[Saved entries]
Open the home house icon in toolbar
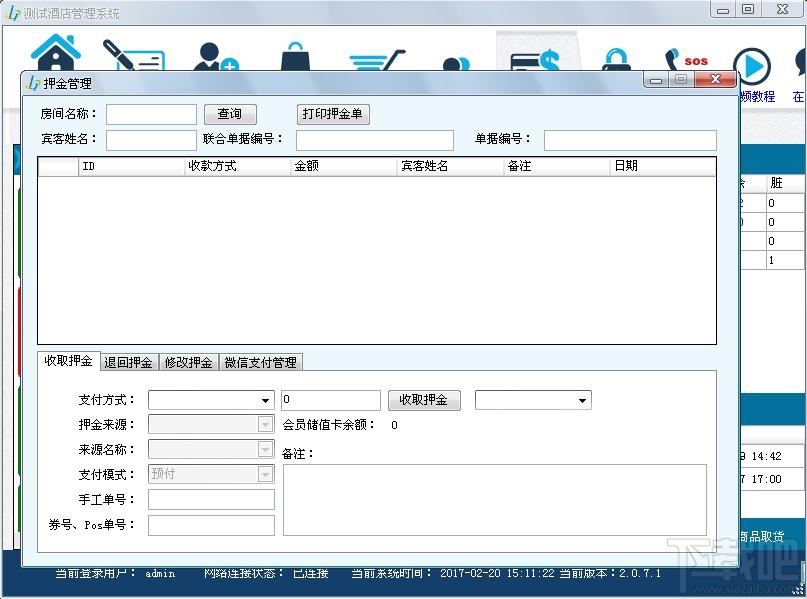The height and width of the screenshot is (599, 807). coord(56,52)
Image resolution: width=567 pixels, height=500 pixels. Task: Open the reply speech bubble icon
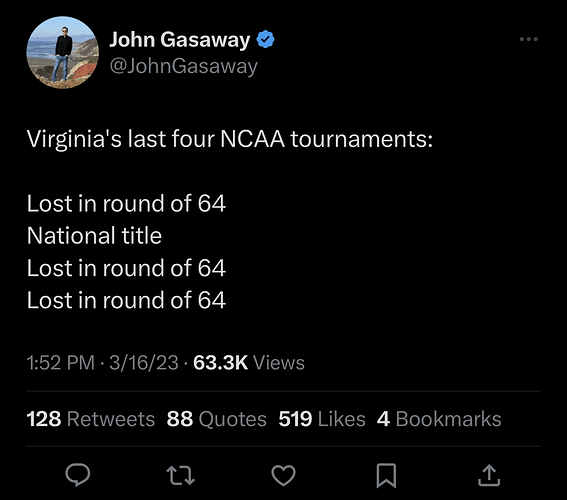click(x=78, y=475)
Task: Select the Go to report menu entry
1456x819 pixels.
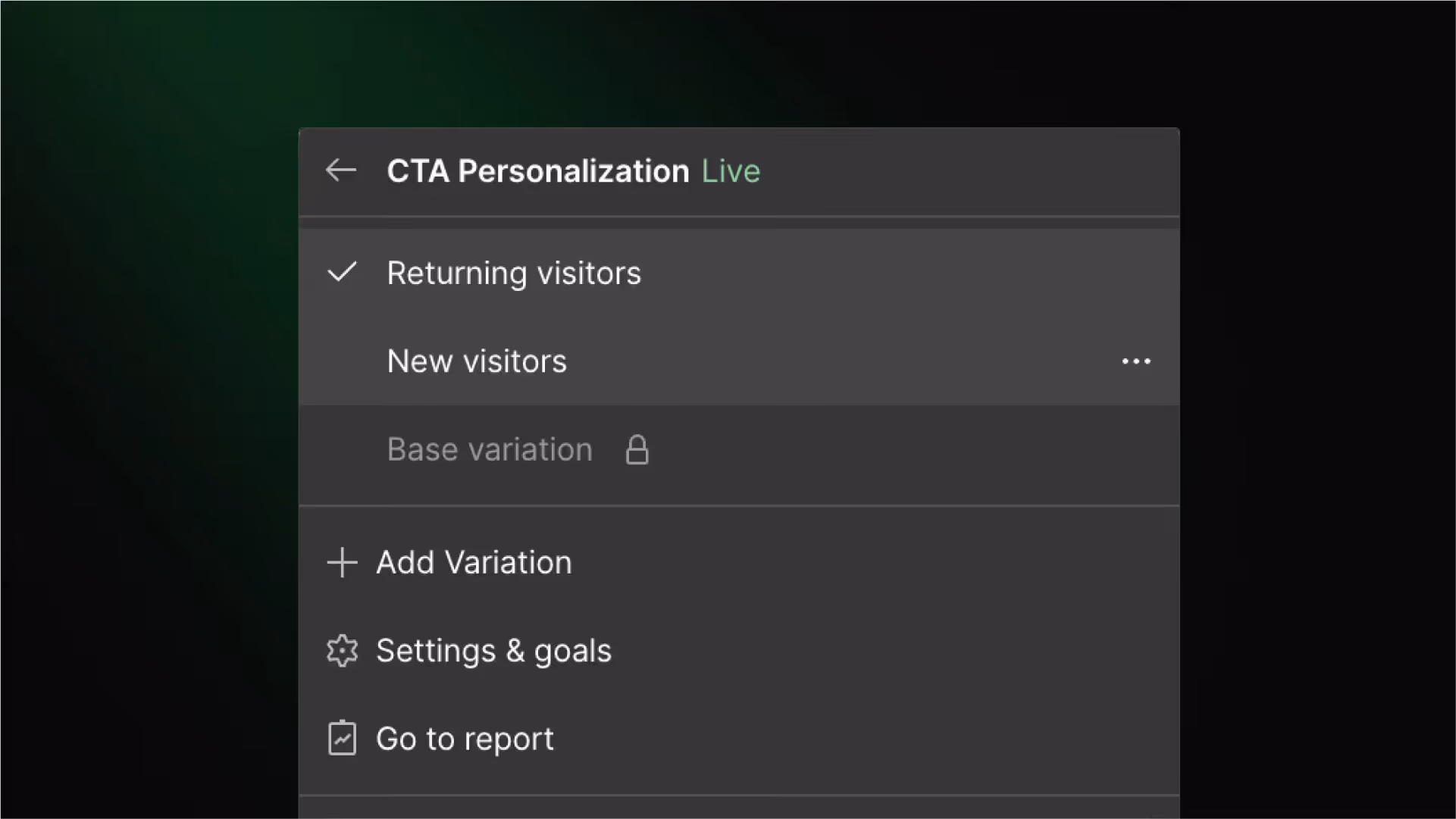Action: (x=465, y=738)
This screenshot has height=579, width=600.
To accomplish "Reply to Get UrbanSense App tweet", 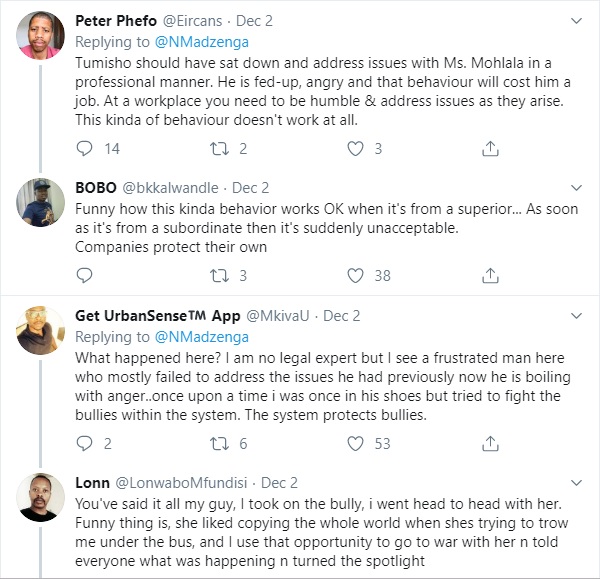I will 86,442.
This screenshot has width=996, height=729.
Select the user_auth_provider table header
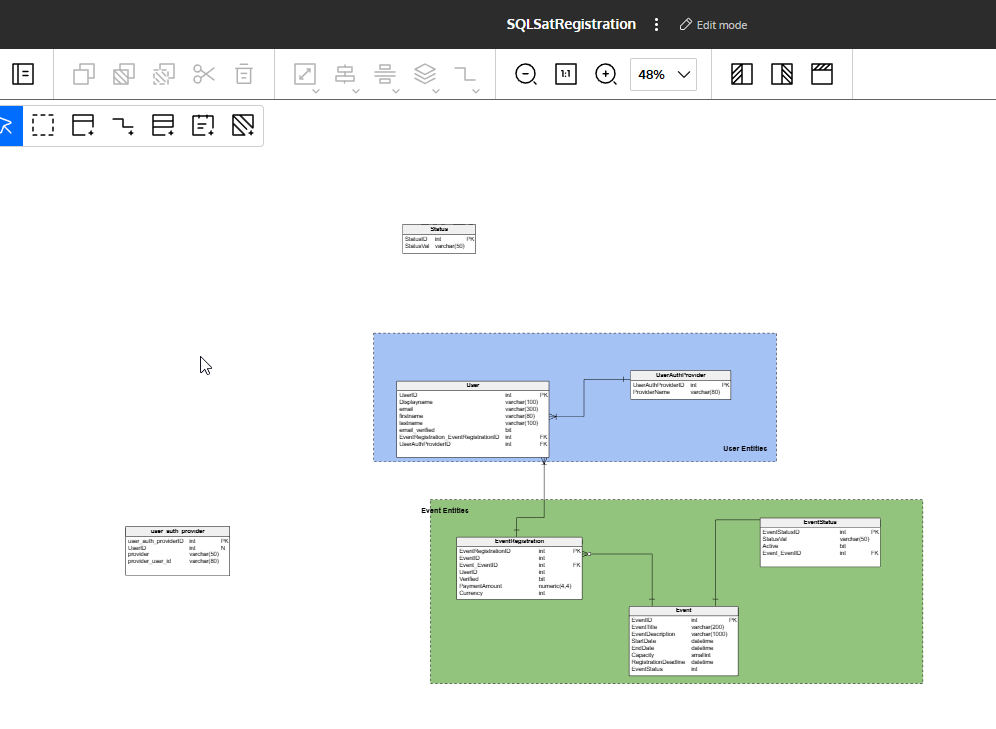(177, 531)
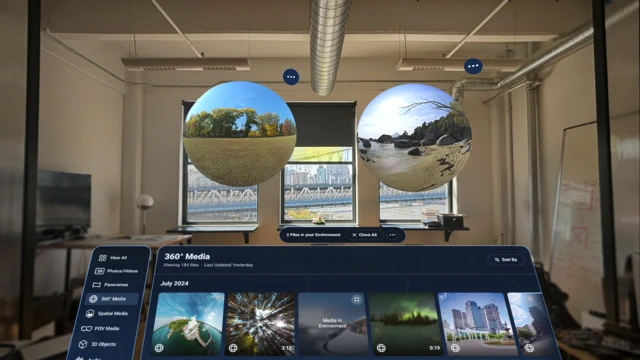Open the Spatial Media category icon

(x=90, y=313)
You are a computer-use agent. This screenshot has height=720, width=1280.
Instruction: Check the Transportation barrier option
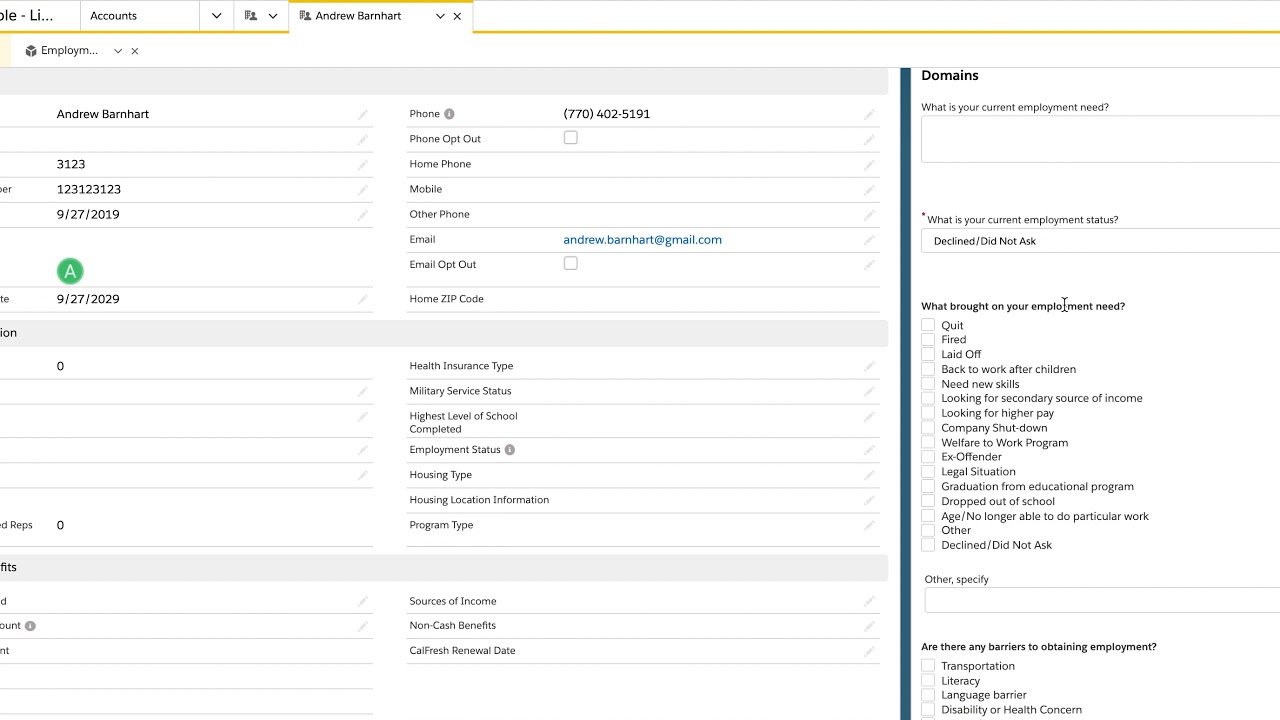click(928, 666)
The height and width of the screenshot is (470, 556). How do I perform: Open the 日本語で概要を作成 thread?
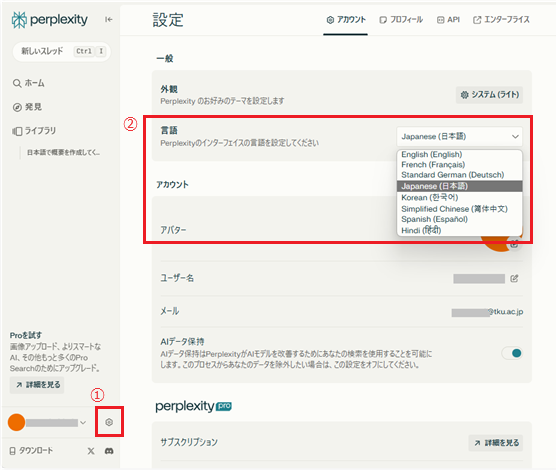click(63, 153)
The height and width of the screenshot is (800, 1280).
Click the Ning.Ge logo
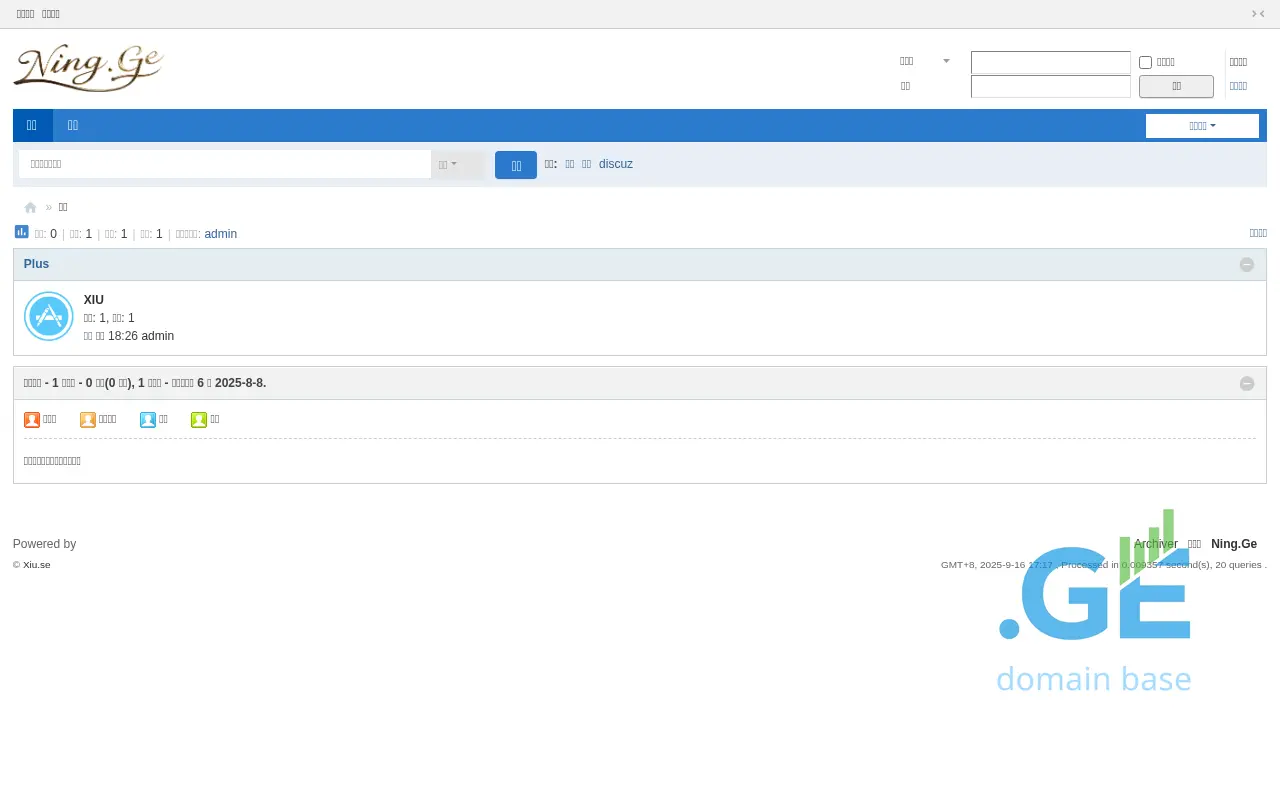click(89, 68)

= What is required =
Only the lines from the beginning of the records through the line bearing "Task: Select the Go to report menu entry" belong in the answer, copied word for word with pictures left out.

= Response area =
Open the home house icon in toolbar
The height and width of the screenshot is (599, 807). coord(56,52)
Image resolution: width=567 pixels, height=500 pixels. Task: Open the reply speech bubble icon
click(x=78, y=475)
Task: Select the Go to report menu entry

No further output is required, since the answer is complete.